Contrary to the above, the licensee failed to restore the inoperable B auxiliary
feedwater pump within 30 days, and did not place the unit in at least Hot Standby during
this time. In this case, the B auxiliary feedwater pump was placed in service on
September 10, 2003, in an inoperable condition due to a misaligned radial bearing, and
the inoperable condition was not identified until November 7, 2005. In addition, the
licensee failed to identify and correct the condition during this time, even though pump
bearing vibration levels and oil samples provided indication of the significant adverse
condition.
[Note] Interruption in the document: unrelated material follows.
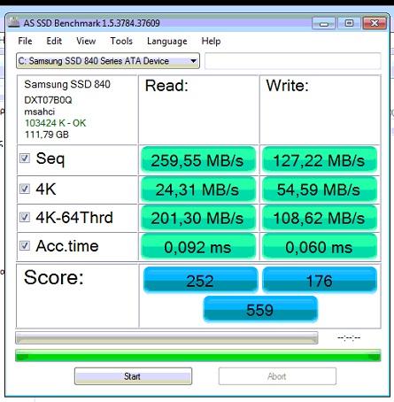Click the green overall progress bar
Viewport: 394px width, 402px height.
[x=198, y=355]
This apparent violation is identified as AV 05000250, 251/2005005-02, AFW
Pump B out of Service Greater than TS Allowed Due to Incorrect Bearing Installation.
The licensee entered this issue in the Corrective Action Program as condition report
(CR) 2005-30750.
4OA5 Other Activities
(Closed) Unresolved Item (URI) 05000250,251/2002006-01: Adequacy of SBO
Strategy/Analysis and Loss of AC Power EOPs
During the Safety System Design and Performance Capability Inspection (SSDPC),
NRC Inspection Report (IR) 05000250, 251/02-06, the inspectors observed that the
licensees coping strategy for station blackout (SBO) changed in 1998 from the original
SBO coping strategy, approved in 1990, of maintaining the plant in hot standby for 8
hours and supplying reactor coolant pump (RCP) seal cooling, to a strategy of reactor
coolant system cooldown without RCP seal cooling. This item was reviewed in a follow-
up inspection documented in NRC IR 05000250, 251/03-07. During the SSDPC and
follow-up inspection, the inspectors were unable to verify that changes made to the
emergency operating procedures, based on the revised coping strategy, did not
adversely impact the licensees ability to mitigate an SBO. This unresolved item
remained open pending NRC technical review of a revised station blackout (SBO)
thermo-hydraulic analysis performed by the licensee.
The NRCs technical review of the licensees evaluation concluded that the licensees
thermo-analysis was acceptable. This item is closed.
ATTACHMENTS 2 AND 3 CONTAIN PROPRIETARY INFORMATION
22
ATTACHMENTS 2 AND 3 CONTAIN PROPRIETARY INFORMATION
Enclosure
4OA6 Exit
Exit Meeting Summary
The resident inspectors presented the inspection results to Mr. Webster and other
members of licensee management at the conclusion of the inspection on January 12,
2005. Additionally, the licensee was informed of the Preliminary White Apparent
Violation on January 27, 2005. The inspectors asked the licensee whether any of the
material examined during the inspection should be considered proprietary. The licensee
did not identify any proprietary information.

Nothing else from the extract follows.